Prof. Dr. Acar Baltaş, Türkiye’de geniş kitlelere, psikolojinin insan ihtiyaçları ve iş hayatının sorunları için bir çözüm olduğunu gösteren öncülerden biri. Stres ve beden dili kavramlarını Prof. Dr. Zuhal Baltaş’la birlikte Türkiye’ye tanıttı. Ortaöğrenimini İstanbul Erkek Lisesi’nde, yüksek öğrenimini İstanbul Üniversitesi Edebiyat Fakültesi Psikoloji Bölümü’nde tamamlayan Acar Baltaş, doktora çalışmasını Cerrahpaşa Tıp Fakültesi Nöroloji Anabilim Dalı’nda “yüksek beyin fonksiyonları” konusunda yaptı. 1981’de klinik nörofizyoloji alanında Tıp Bilimleri Doktoru (M. Sc.

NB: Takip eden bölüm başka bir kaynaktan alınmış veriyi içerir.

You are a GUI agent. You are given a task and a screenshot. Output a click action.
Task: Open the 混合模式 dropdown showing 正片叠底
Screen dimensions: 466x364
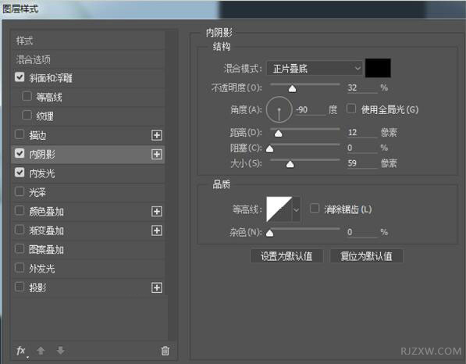(x=315, y=69)
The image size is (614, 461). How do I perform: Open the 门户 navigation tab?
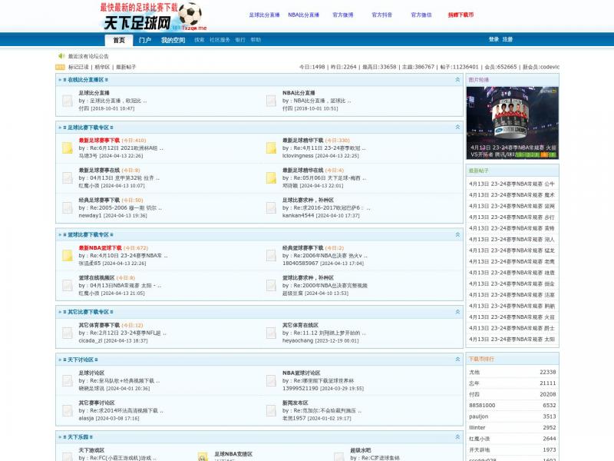point(145,40)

Dr.), 1986 yılında Uygulamalı Psikoloji Doçenti, 1996 yılında da Profesör unvanını aldı. 1977-1997 yılları arasında Cerrahpaşa Tıp Fakültesi Nöroloji Anabilim Dalı’nda çalıştı. 1983’ten bu yana iletişim ve tıbbi psikoloji alanındaki bilgilerini iş hayatının ihtiyaçlarıyla bağdaştırarak seminerler veriyor, uygulamalar yapıyor ve kitaplar yazıyor.